German finance minister calls for “shift in national sovereignty to European institutions”


Germany’s minister of finance, Wolfgang Schäuble, today called for a “shift in national sovereignty to European institutions” at a debate on European financial policy in Trinity’s Long Room Hub. Speaking at the event, the minister said  he is a “strong supporter of political union in Europe” and that he would  “prefer the same rules for all 28 countries (of the EU),” though he recognises that that is “not realistic in the short-term” given the need for unanimous support for treaty changes.  “European integration has always followed crisis,” he said.

The panel event was chaired by RTE economics correspondent, Sean Whelan, who began by asking both ministers whether they had a “magic formula for recovery”.

Mr Schäuble responded by describing Ireland as a “huge exception”, before outlining what he saw as the three strands of the solution: dealing with unsustainable debt, structural reforms, and investment. Some members, he said, “need urgent institutional reforms”, with that being “a key precondition to sustainable growth.”

Mr Noonan spoke of the necessity to “repair the damage” by improving the originally insufficient framework that underpins the EMU and creating a banking union. He said that “those that didn’t engage in structural reform are the laggards, and include some of the “big countries”. He also highlighted a need to, “develop market sources of finances to drive the economy.” A point that would be repeated by both men, he noted that “great movements forward have been in response to crisis.”

Whelan, who had spoken in his introduction of the need to “bring the corpse of the European economy” to life, next asked if the “European crisis” was over and why Schäuble  was opposed to Quantitative Easing (QE).

The “hardcore of the EU crisis,” said Schäuble , was the risk of contagion, pointing to the increase in the spread of Spanish government debt in the wake of a failure to form a coalition in Greece following the general election in May 2012. “Markets have understood that the Eurozone is stable” and that there is “assistance if needed from the European Stability Mechanism Fund,” he said.
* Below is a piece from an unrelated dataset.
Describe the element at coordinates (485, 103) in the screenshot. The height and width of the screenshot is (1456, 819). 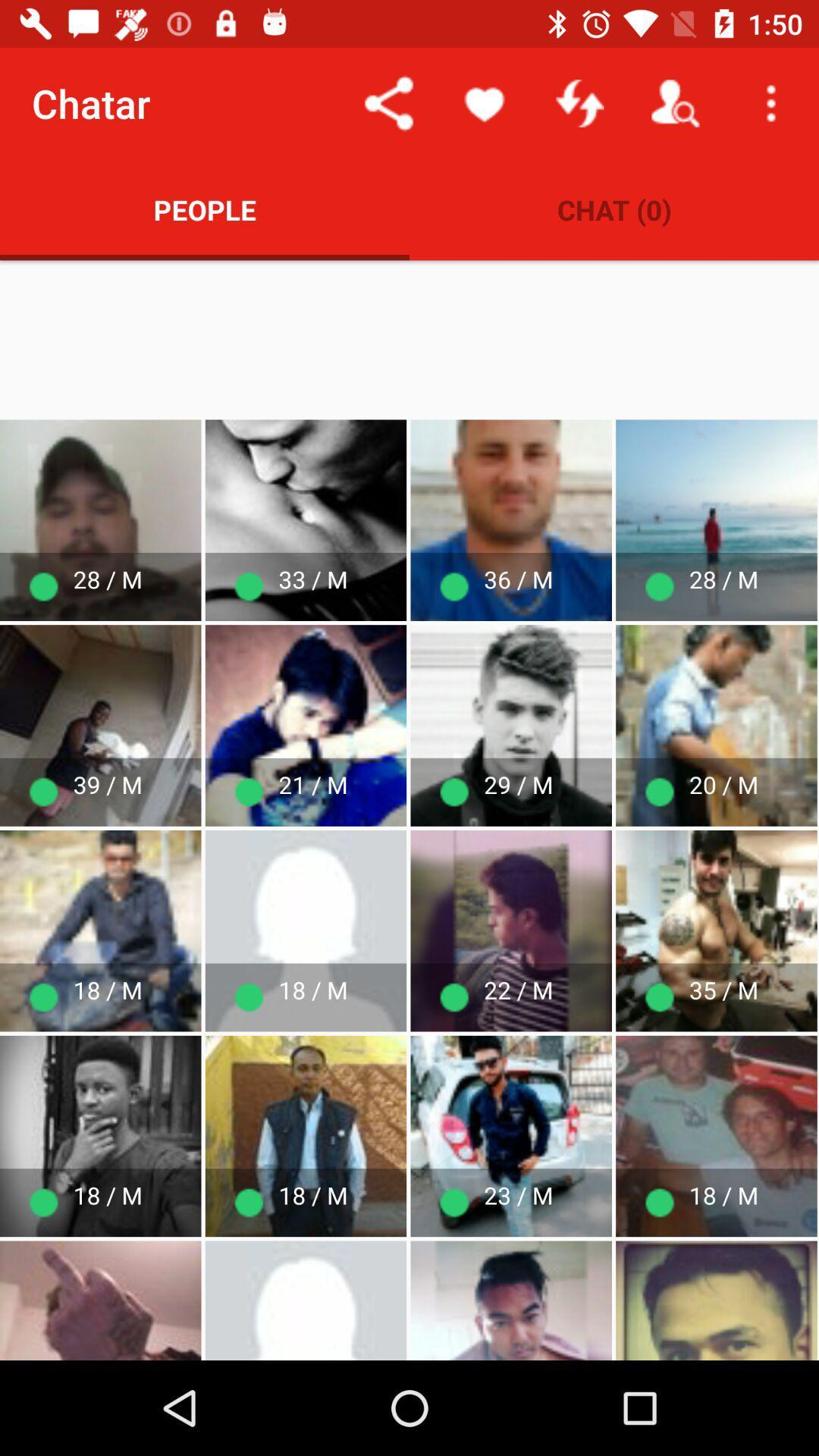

As to whether QE – an action by central banks that seeks to stimulate the economy – may work, he said, “I doubt it,” but underlined that it was not his decision and instead that of the independent European Central Bank under Mario Draghi.

Schauble admitted that the Eurozone budget rules had been “violated” by his own country, Germany, in 2003, but said that, “we’ve taken our lesson; now we stick to the rules.”

Asked for his views on Eurozone countries failing to meet budgetary requirements, Noonan said there is “trade-off between results and attempted structural reforms” – and that it would be “a valid move” to allow more time if countries were attempting such reforms. He stated the necessity that all Eurozone countries adhered to budgetary rules, saying, “We can’t have a Europe that goes back to one set of rules for big countries, and another for small ones”, to which Schauble said, “I agree”.

Repeating an earlier point, Noonan said that the EU has operated a “stimulus-response model”, which he explained as meaning that it responds to a stimulus, such as the economic crisis. He said Draghi has been “quite successful in operating within his mandate”, and said the next step would be allowing the ECB the “policy lever” possessed by the Bank of England and the US Federal Reserve. Returning to a point he’d made earlier about “external geopolitical threats” such as the EU-Russia border, he said that, as a net exporter of energy, US interests in the Middle East have diminished, and while the US may initially “be our friend” it may “start suggesting, then demanding” that Europe keep peace on its borders

Asked about a “disconnect between electorates and institutions” and an “absence of accountability and transparency”, Schäuble said  “you are partly right”. He said he, and Noonan, “can’t move without a mandate” and, with two-thirds of the parties in the European Parliament being strongly pro-Europe, he believed they have it. He noted an “uneasy mood in parts of populations”, but said that “Eurosceptics are a minority, and the majority has rights too.” “In every country, the decision was taken to stay” even though there was often a “hard price”. Schäuble implied that the strength of Eurosceptic parties was a product of weak government, and briefly mentioned France, before quickly saying, “I will not comment.” He cited previously hostile Scandanavia and the Czech Republic (which is now intent on joining despite strong opposition from former president Vaclav Klaus) as examples of countries where support for the Eurozone had increased.

Noting the role of exports to Asian countries in Germany’s success, Philip Lane, head of the economics department, asked what Germany’s fiscal policy would be in the event of an external shock. Having earlier said that “credibility is a valuable economic asset”, Schäuble  said that, as minister of finance, “I would be an idiot to discuss what would happen in a crisis”, but, “believe me, we are prepared.”

On the question of the UK’s EU referendum, Schäuble said that he does not believe the UK will leave, joking that “the British are reasonable people” and that leaving the EU would “hurt the UK terribly”. He said there is “a common way, preferably without change to EU treaty, to secure structural reforms”. This commitment to compromise was recognised and welcomed by Noonan.

Noonan said, “Obviously we want the UK to stay in the EU – it’s in our interests.” He said that the UK gives a balance to the Franco-German EU, both economically and ideologically.